__Latihan__. Tolong salin tanpa perubahan sebagian teks tentang sumo di bawah: mulailah pada kata-kata yang memuat "Latar Belakang", lalu berhenti setelah "yang ada sekarang.".
------ Teks Sumber ------
Pages

Jumat, 15 Juni 2012

SUMO


Latar Belakang 
Sumo adalah salah satu olahraga tradisional yang telah berusia lebih dari 2000 tahun. Pada awalnya, Sumo adalah ritual untuk menghormati dewa yang telah memberkati pertanian yang ditampilkan bersama tari-tarian di halaman kuil. Kemudian Kaisar mengubah  sumo menjadi salah satu hiburan istana yang hanya dapat ditonton oleh para para bangsawan dan pejabat penting. Barulah pada awal zaman Edo  (tahun 1600-an) teknik dan aturan sumo mulai dirumuskan dan dikembangkan sehingga pertandingan sumo lebih mirip dengan yang ada sekarang.  
sumo-1.jpg
Dohyo
Arena pertandingan sumo biasanya disebut ‘dohyo’, yang panjang sisi-sisinya 570 cm, tingginya 66 cm dan diameter lingkaran pertandingannya 455 cm yang dibuat di atas tanah. Arena pertandingan sumo ini memiliki atap menyerupai atap kuil agama Shinto yang disebut tsuriyane yang beratnya mencapai 6 ton. Di keempat sudut atap tsuriyane ini tergantung jumbai-jumbai raksasa yang melambangkan empat musim di Jepang, yaitu jumbai berwarna hijau  di sisi timur melambangkan haru (musim semi), jumbai berwarna putih di sisi barat melambangkan aki (musim gugur), jumbai berwarna merah di sisi selatan melambangkan natsu (musim panas) dan jumbai berwarna hitam di sisi utara melambangkan fuyu (musim dingin). 
tsuriyane.jpg
Turnamen
Dalam setahun ada enam turnamen besar yang disebut Grand Tournaments. Grand Tournaments ini dilaksanakan 3 kali di Tokyo yaitu bulan Januari, Mei dan September dan masing-masing sekali di Osaka pada bulan Maret, Nagoya pada bulan Juli dan di Fukuoka pada bulan November. Lamanya tiap turnamen adalah 15 hari yang dimulai pada hari Minggu dan diakhiri pada hari Minggu pula. Rikishi (pesumo/ pegulat) pada tingkatan makunouchi dan juryo bertanding 15 kali dengan lawan yang berbeda sekali dalam sehari, sedangkan rikishi pada tingkatan yang lebih rendah yaitu yang berada di tingkat makushita, sandanme, jonidan dan jonokuchi hanya bertanding sebanyak 7 kali (sekali dalam sehari dengan lawan yang berbeda-benda pula). Rikishi pada tingkatan makunouchi dan juryo yang menang minimal 8 kali dan  rikishi pada tingkatan makushita, sandanme, jonidan dan jonokuchi yang menang minimal  4 kali akan dirpomosikan ke tingkat yang lebih tinggi, sedangkan yang kalah akan diturunkan peringkatnya. Rikishi pada tingkatan tertinggi yang dapat memenangkan 13 atau 14 kali pertandingan akan dinayatakan sebagai juara.
------ Data Mentah ------
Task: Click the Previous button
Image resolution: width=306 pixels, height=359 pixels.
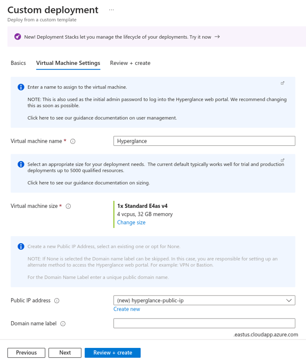Action: 26,353
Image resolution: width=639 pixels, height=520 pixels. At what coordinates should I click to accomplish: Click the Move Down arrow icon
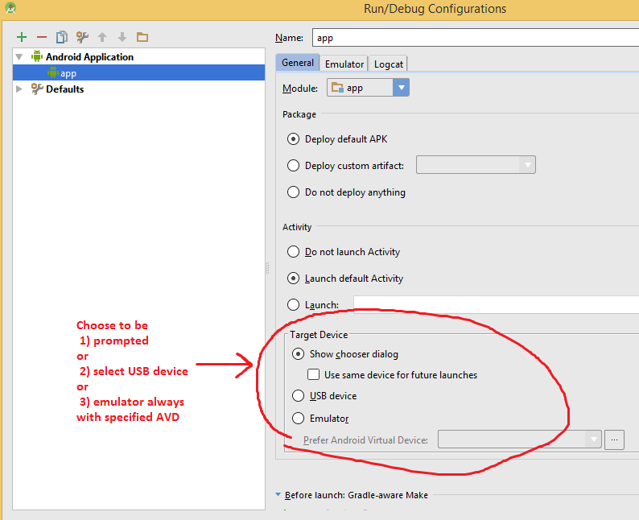click(x=122, y=37)

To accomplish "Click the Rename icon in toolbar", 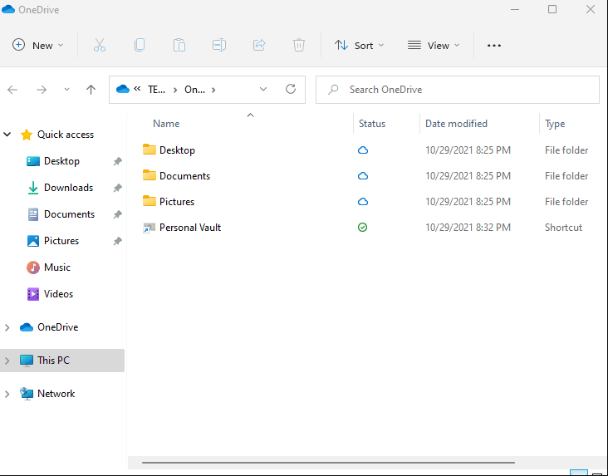I will 219,46.
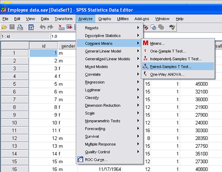The width and height of the screenshot is (222, 172).
Task: Click the Print toolbar icon
Action: point(20,27)
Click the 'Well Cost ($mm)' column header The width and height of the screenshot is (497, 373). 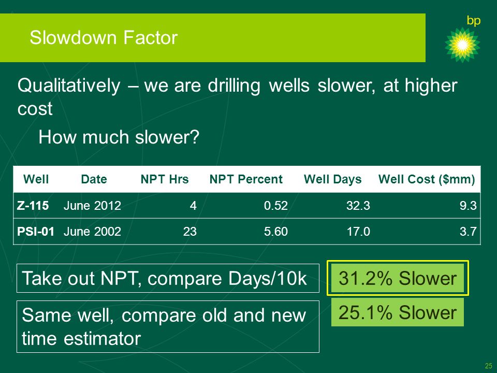pyautogui.click(x=427, y=180)
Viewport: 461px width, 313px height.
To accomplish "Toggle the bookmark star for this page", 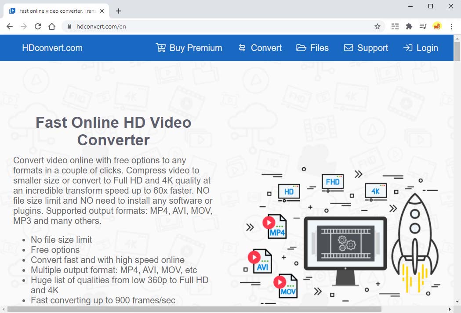I will point(377,26).
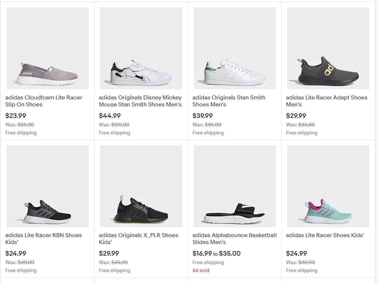Select the adidas Lite Racer Adapt Men's link

(327, 101)
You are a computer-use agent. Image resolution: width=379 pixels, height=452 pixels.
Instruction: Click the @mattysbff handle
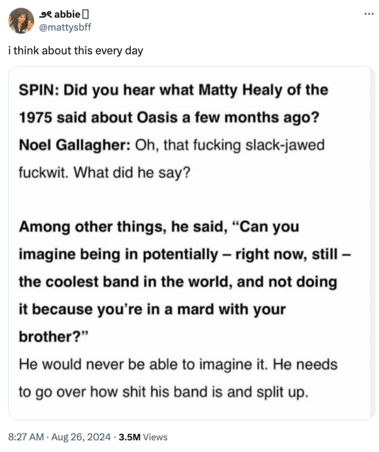pos(66,27)
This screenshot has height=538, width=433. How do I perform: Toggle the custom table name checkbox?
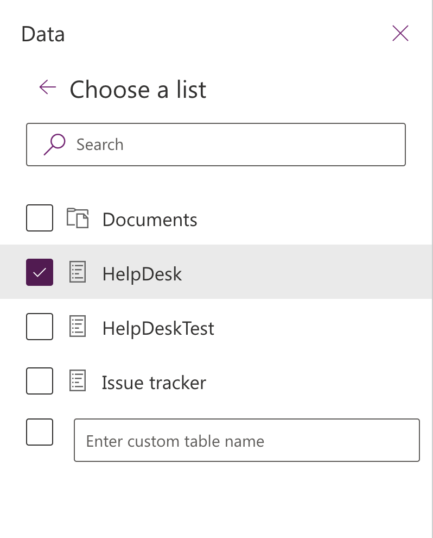40,432
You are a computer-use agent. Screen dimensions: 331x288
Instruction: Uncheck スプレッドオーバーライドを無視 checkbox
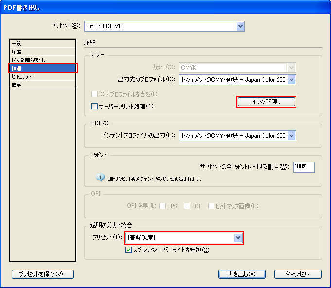[129, 250]
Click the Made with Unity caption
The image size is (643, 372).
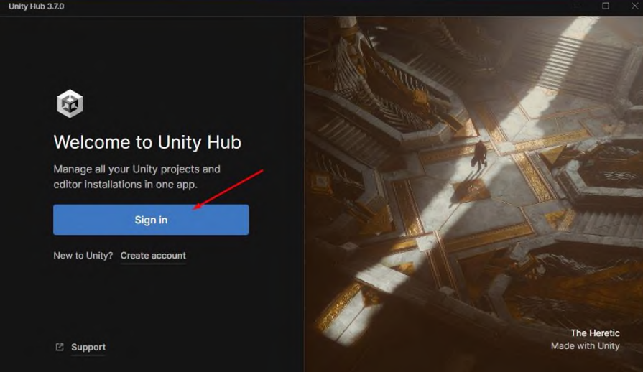pyautogui.click(x=586, y=345)

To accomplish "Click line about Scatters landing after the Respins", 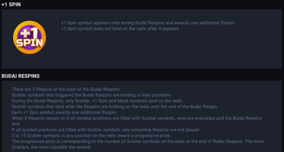I will pos(115,107).
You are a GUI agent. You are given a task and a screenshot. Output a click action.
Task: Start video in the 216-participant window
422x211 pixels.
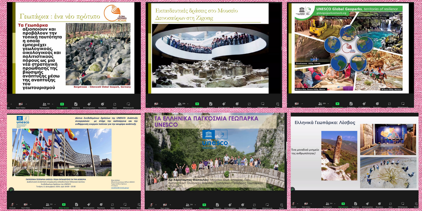pos(165,206)
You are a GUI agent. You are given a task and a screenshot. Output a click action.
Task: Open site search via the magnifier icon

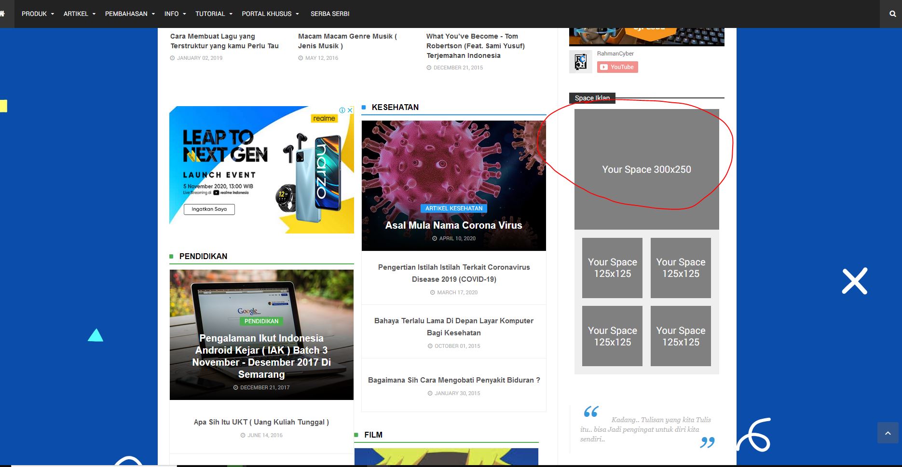point(892,14)
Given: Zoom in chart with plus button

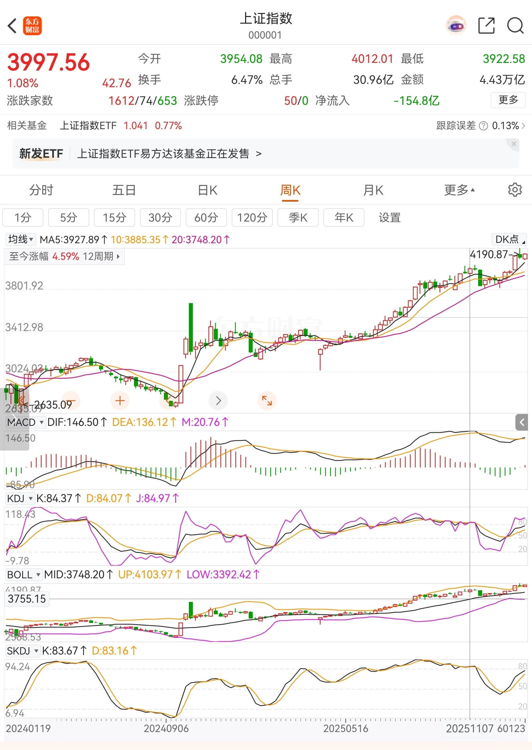Looking at the screenshot, I should (120, 401).

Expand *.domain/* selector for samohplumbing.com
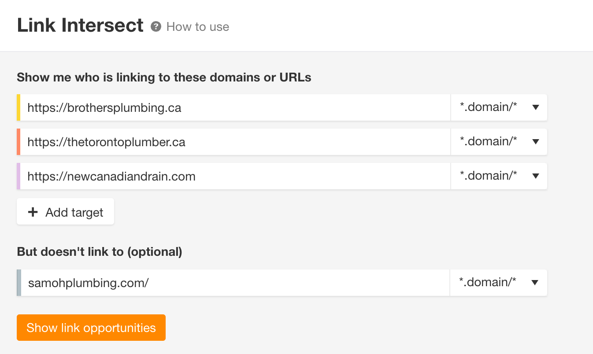(498, 283)
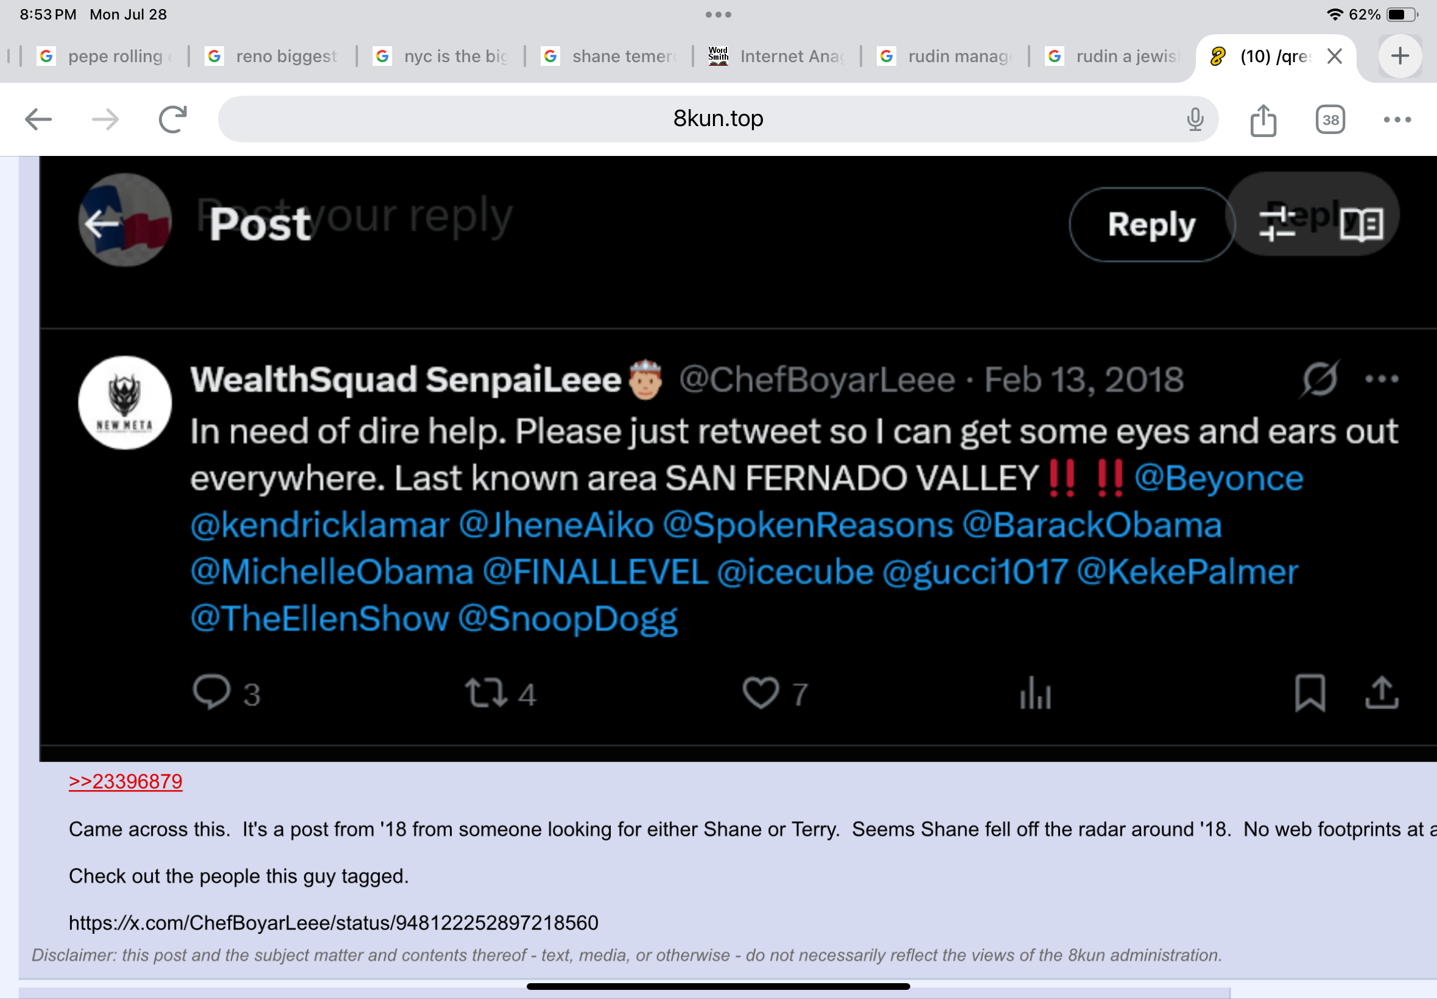Reload the 8kun page
The width and height of the screenshot is (1437, 999).
coord(173,119)
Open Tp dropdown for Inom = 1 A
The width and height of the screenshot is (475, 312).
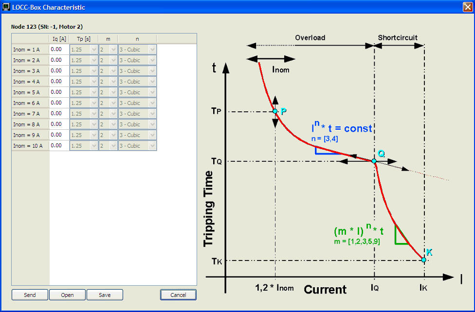[94, 50]
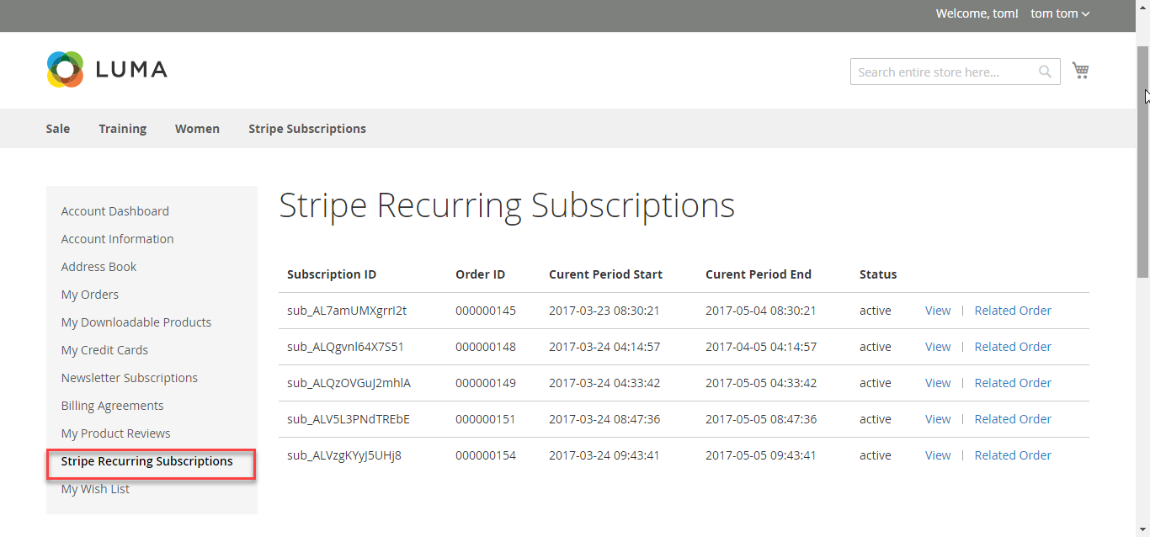Screen dimensions: 1150x537
Task: Go to Billing Agreements
Action: (x=112, y=406)
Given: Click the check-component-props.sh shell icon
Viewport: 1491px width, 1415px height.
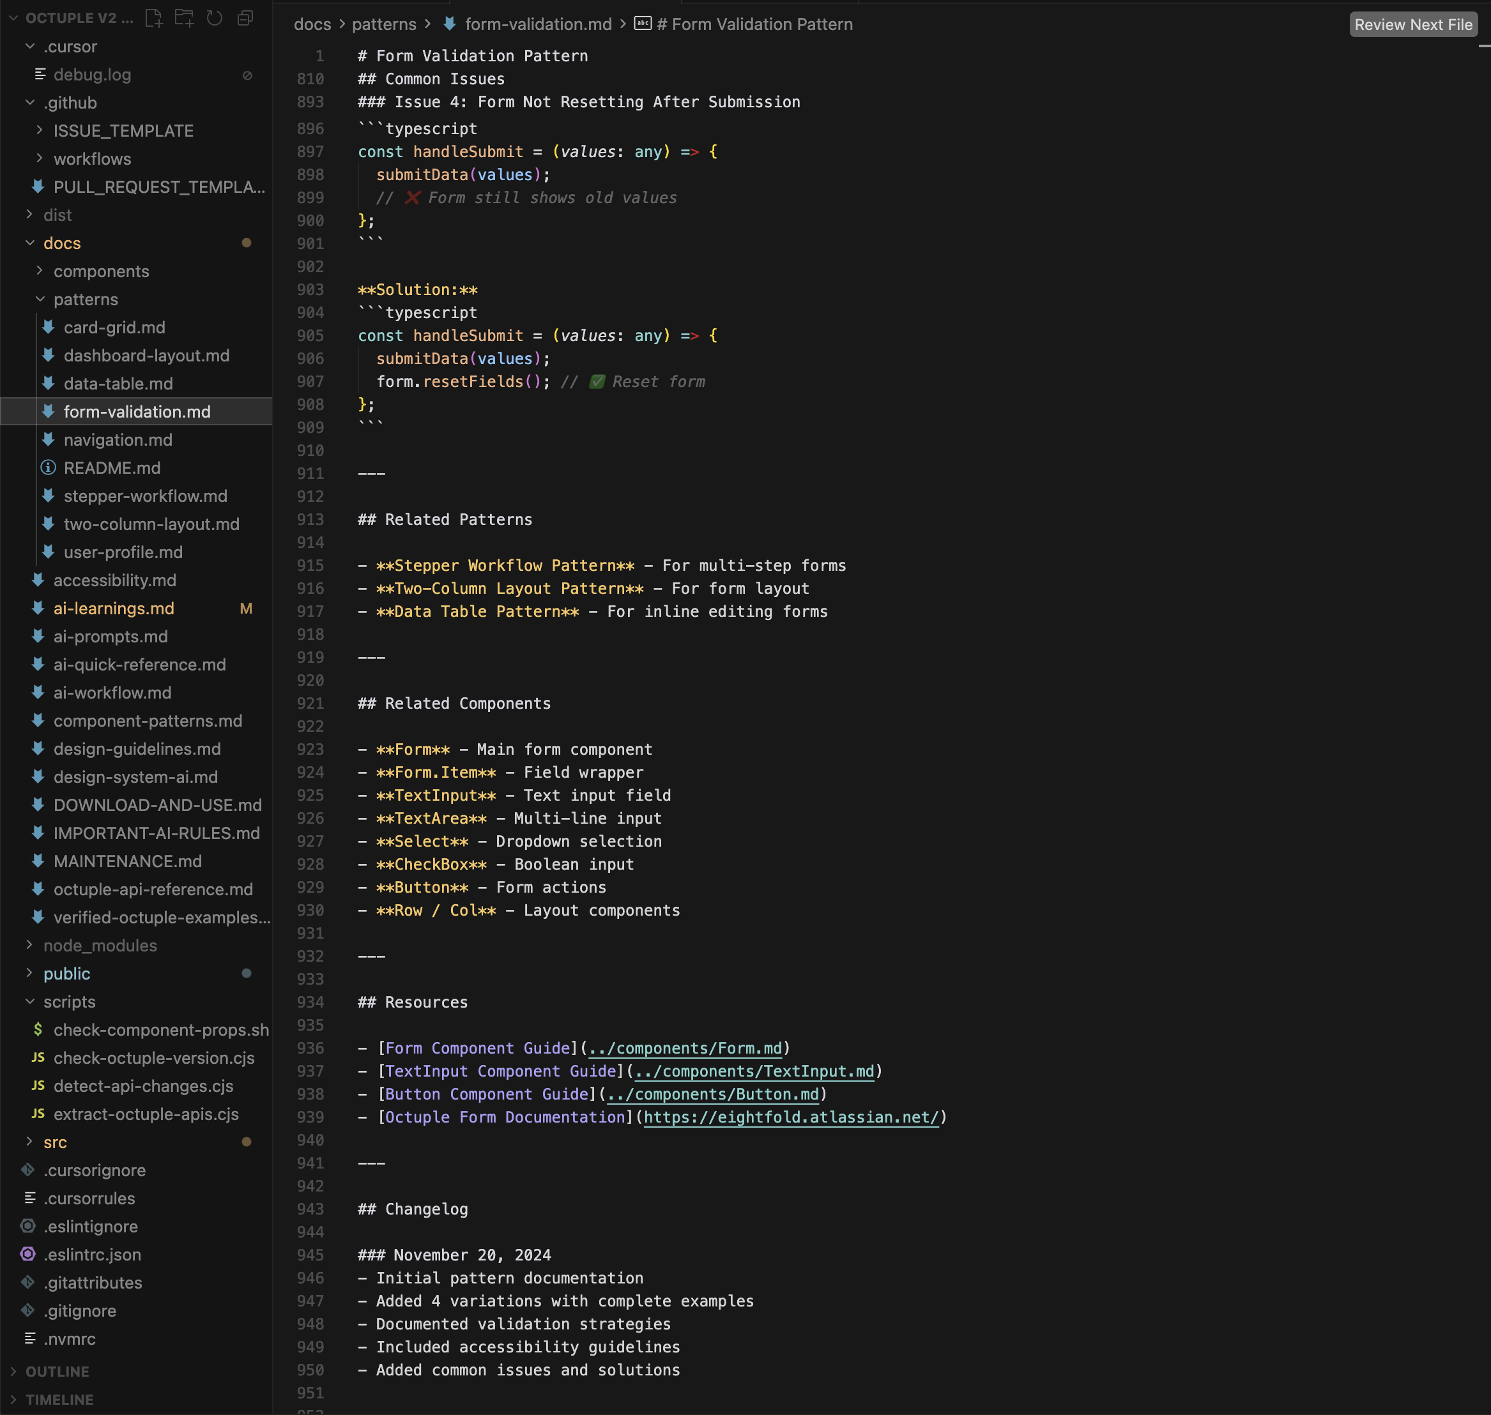Looking at the screenshot, I should click(x=38, y=1030).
------
__Jawaban Tertulis__.
Latar Belakang 
Sumo adalah salah satu olahraga tradisional yang telah berusia lebih dari 2000 tahun. Pada awalnya, Sumo adalah ritual untuk menghormati dewa yang telah memberkati pertanian yang ditampilkan bersama tari-tarian di halaman kuil. Kemudian Kaisar mengubah  sumo menjadi salah satu hiburan istana yang hanya dapat ditonton oleh para para bangsawan dan pejabat penting. Barulah pada awal zaman Edo  (tahun 1600-an) teknik dan aturan sumo mulai dirumuskan dan dikembangkan sehingga pertandingan sumo lebih mirip dengan yang ada sekarang.